Most Germans would also welcome a tax on the products and services that contribute most to global warming. Moreover, they are in favour of replacing short-haul flights with fast, low-emission trains.  

Ahead of the UN Climate Conference of the Parties (COP26) in Glasgow next week, the public is therefore giving governments a clear mandate to do more to speed up the green transition.

However, although the vast majority of people around the world support the green transition, many — including in Germany — reject renewable energies and want to continue driving diesel instead of electric cars.

Society is divided in Germany too: politically left-learning and younger people are clearly in favour of strict climate measures. Older people and those with right-leaning political views are less in favour.

Surveys are always snapshots of a specific moment in time. We must not forget that on the long journey to climate neutrality, new obstacles can always arise, bringing swift and dramatic changes in people’s attitudes.

Gas and petrol prices have risen sharply, just as winter begins. Some EU governments are already shying away from the introduction of carbon pricing. In fact, the opposite policy — price subsidies for fossil fuels — is back on the table.

The concern felt by governments is understandable: the poorest are hit hardest by the major price hikes in the short term — and they are being affected today.

Ladies and gentlemen, let me outline briefly the changes we are making at the EIB to become Europe’s climate bank

 At the EIB, we are also undergoing a transition. We want to be the EU climate bank, and we have asked ourselves a fundamental question: as a multilateral financial organisation, how can we best support the transition to a green economy?

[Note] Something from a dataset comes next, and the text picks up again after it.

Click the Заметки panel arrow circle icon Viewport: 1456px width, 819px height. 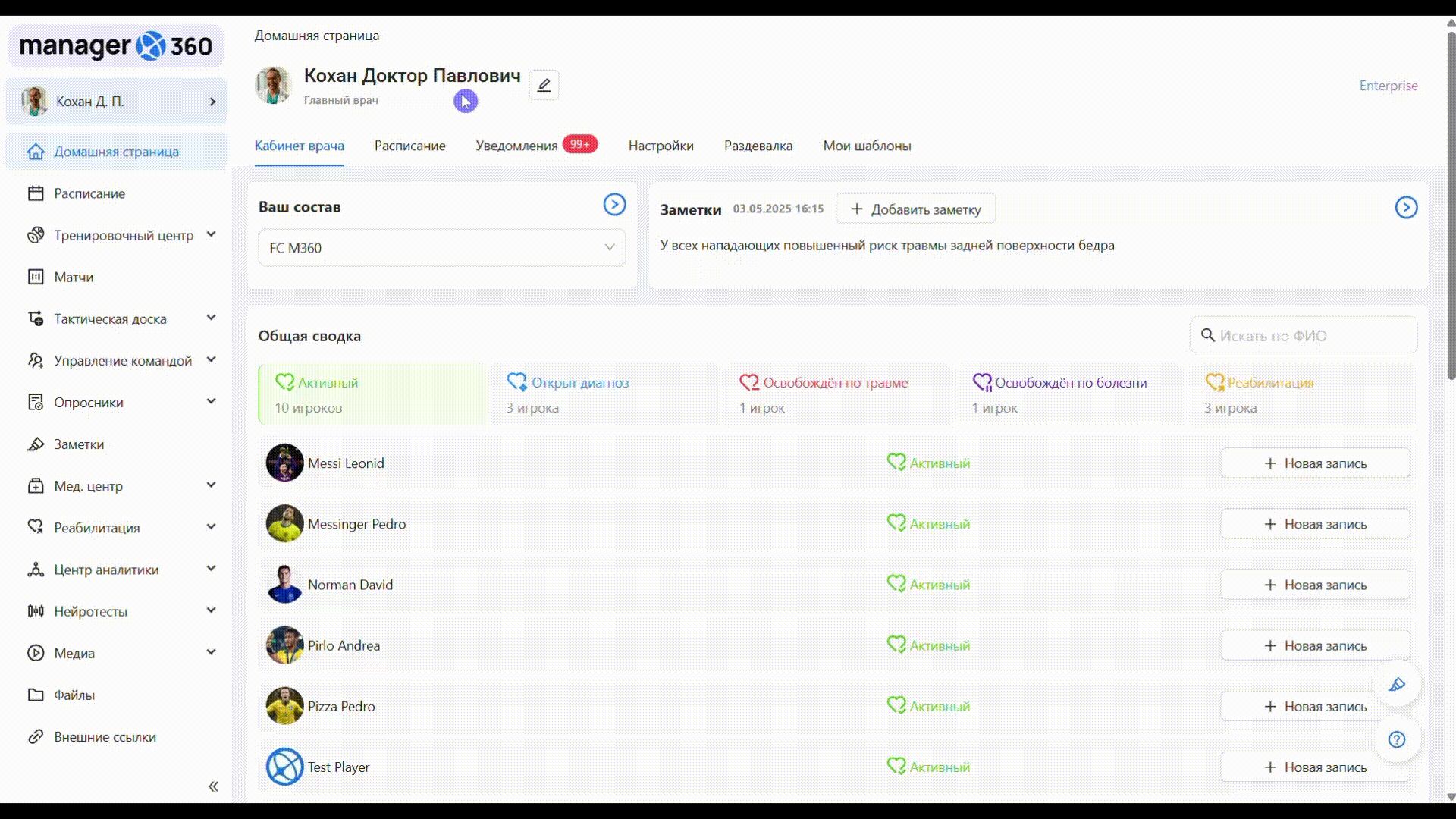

The answers can be found in the Climate Bank Roadmap that we adopted a year ago. It sets qualitative and quantitative targets.

Qualitative means that all our activities must be in line with the objectives of the Paris Agreement. Since the start of 2021, we have required all new projects to support the goal of limiting global warming to 1.5 degrees. Of course, we had to decide what we will finance more, what we will finance less, and what we will no longer finance at all.

In agriculture, for example, we are no longer supporting projects that would increase livestock because this would also raise carbon emissions. Nor are we financing extensions to airport capacity. We also calculate the shadow costs from CO2 emissions for our projects. These calculations are a feature of the performance audits of new roads.

In 2019, we already stopped financing power plants that generate electricity with the unabated use of fossil fuels. 

On the quantitative side, we decided to increase our support for the economy’s green transformation. By 2025, more than half of our lending will go to projects promoting climate action and environmental sustainability. In other words, we will be investing €30 billion a year in these goals instead of €15–20 billion today.

To show how we, as the EU climate bank, are leading the way, we will present two new plans at the UN Climate Conference in Glasgow next week:

Firstly, we will present an “adaptation plan” designed to help curb the damage caused by climate change and ensure our societies are better equipped to deal with more frequent extreme weather events and rising sea levels. We intend to devote 15% of our climate finance to adaptation projects by 2025, three times as much as today.

Our second contribution to COP26 will focus on how we will ensure that our borrowers and business partners implement the Paris objectives in our projects, with a requirement for financial institutions to provide climate-relevant information and companies to submit decarbonisation and resilience plans.

In conclusion:

The transition to a green, resilient and inclusive society will not be straightforward. Not all regions and industries are setting off on the journey from the same starting point. We need to ensure that people living below the poverty threshold are not hit the hardest by measures to combat climate change.

No one should be left behind.

We need to make better use of our scarce public resources and mobilise private investment for climate action and environmental protection. Without private investment, we will not succeed.

Ladies and gentlemen, thank you for your attention. I’m looking forward to your comments.